Kim Chae Young, Lee Eun Hye, Yoon Hoi Soo
Department of Pediatrics, Kyung Hee University Medical Center, Seoul, Korea.
Yonsei Med J. 2016 Jan;57(1):127-31. doi: 10.3349/ymj.2016.57.1.127.
This study examined the outcomes of children with chronic immune thrombocytopenia (ITP).
We retrospectively analyzed the medical records of all patients diagnosed with ITP from January 1992 to December 2011 at our institution.
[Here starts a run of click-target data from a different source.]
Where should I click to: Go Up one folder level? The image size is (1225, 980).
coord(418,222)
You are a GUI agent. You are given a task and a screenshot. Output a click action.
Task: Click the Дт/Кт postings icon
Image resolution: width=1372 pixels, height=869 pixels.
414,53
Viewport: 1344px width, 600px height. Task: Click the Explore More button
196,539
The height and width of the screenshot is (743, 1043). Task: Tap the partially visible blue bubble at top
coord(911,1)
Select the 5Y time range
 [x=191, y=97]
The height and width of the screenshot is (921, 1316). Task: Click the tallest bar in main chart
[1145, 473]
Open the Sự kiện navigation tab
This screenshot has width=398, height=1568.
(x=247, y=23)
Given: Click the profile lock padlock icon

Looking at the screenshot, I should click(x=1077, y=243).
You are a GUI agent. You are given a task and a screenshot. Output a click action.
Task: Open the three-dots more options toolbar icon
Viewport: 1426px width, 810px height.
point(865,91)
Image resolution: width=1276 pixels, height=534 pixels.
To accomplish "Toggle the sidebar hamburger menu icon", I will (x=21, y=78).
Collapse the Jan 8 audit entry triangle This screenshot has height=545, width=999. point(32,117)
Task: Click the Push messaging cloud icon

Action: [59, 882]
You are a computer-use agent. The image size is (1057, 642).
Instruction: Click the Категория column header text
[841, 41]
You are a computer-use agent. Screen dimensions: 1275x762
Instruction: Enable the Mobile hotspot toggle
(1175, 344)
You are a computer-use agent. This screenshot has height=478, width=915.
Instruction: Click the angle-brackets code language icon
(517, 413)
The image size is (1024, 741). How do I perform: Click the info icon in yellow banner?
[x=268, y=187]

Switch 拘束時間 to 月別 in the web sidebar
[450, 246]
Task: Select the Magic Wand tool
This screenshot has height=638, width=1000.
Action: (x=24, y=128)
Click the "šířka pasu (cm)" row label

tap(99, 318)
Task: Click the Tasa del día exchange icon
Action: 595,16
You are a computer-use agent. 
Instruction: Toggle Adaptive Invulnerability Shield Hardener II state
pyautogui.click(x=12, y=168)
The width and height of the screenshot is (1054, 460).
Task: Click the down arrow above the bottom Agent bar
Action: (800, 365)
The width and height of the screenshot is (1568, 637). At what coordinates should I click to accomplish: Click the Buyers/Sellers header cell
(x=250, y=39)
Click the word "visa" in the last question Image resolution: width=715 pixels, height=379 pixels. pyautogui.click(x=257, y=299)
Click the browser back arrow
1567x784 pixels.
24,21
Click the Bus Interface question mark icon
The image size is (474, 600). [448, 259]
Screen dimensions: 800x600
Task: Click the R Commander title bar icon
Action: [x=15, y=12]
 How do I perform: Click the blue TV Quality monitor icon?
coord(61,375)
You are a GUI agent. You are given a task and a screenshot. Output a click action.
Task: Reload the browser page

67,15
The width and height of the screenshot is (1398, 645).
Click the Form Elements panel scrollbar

A total of 128 patients (64%) satisfied the criteria for newly diagnosed ITP, 31 (15%) for persistent ITP, and 41 (21%) for chronic ITP. The median age at diagnosis was 4.5 years (range, 1 month to 18 years). The median platelet count at diagnosis was 32×10⁹/L. A comparison of the initial treatment data from 2001 to 2011 with those from 1992 to 2000 showed that the number of bone marrow examinations decreased, whereas observation increased. Chronic ITP presented at an older age than newly diagnosed and persistent ITP (6.6 years vs. 3.8 years vs. 4.1 years, respectively); however, the difference did not reach statistical significance (p=0.17). The probability of complete remission of chronic ITP was 50% and 76% at 2 and 5 years after diagnosis, respectively. Patients aged <1 year at diagnosis had a significantly better prognosis than did older patients (hazard ratio, 3.86; p=0.02).
Children with chronic ITP showed a high remission rate after long-term follow-up. This study suggests that invasive treatments such as splenectomy in children with chronic ITP can be delayed for 4 to 5 years if thrombocytopenia and therapeutic medication do not affect the quality of life.
本研究调查了慢性免疫性血小板减少症(ITP)患儿的治疗结果。
我们回顾性分析了1992年1月至2011年12月在我院诊断为ITP的所有患者的病历。
共有128例患者(64%)符合新诊断ITP的标准,31例(15%)为持续性ITP,41例(21%)为慢性ITP。诊断时的中位年龄为4.5岁(范围1个月至18岁)。诊断时的中位血小板计数为32×10⁹/L。将2001年至2011年与1992年至2000年的初始治疗数据进行比较,结果显示骨髓检查次数减少,而观察次数增加。慢性ITP的发病年龄比新诊断和持续性ITP的发病年龄大(分别为6.6岁、3.8岁和4.1岁);然而,差异未达到统计学意义(p=0.17)。慢性ITP诊断后2年和5年的完全缓解概率分别为50%和76%。诊断时年龄<1岁的患者预后明显优于年龄较大的患者(风险比,3.86;p=0.02)。
慢性ITP患儿经长期随访显示缓解率较高。本研究表明,如果血小板减少症和治疗药物不影响生活质量,慢性ITP患儿的脾切除术等侵入性治疗可推迟4至5年。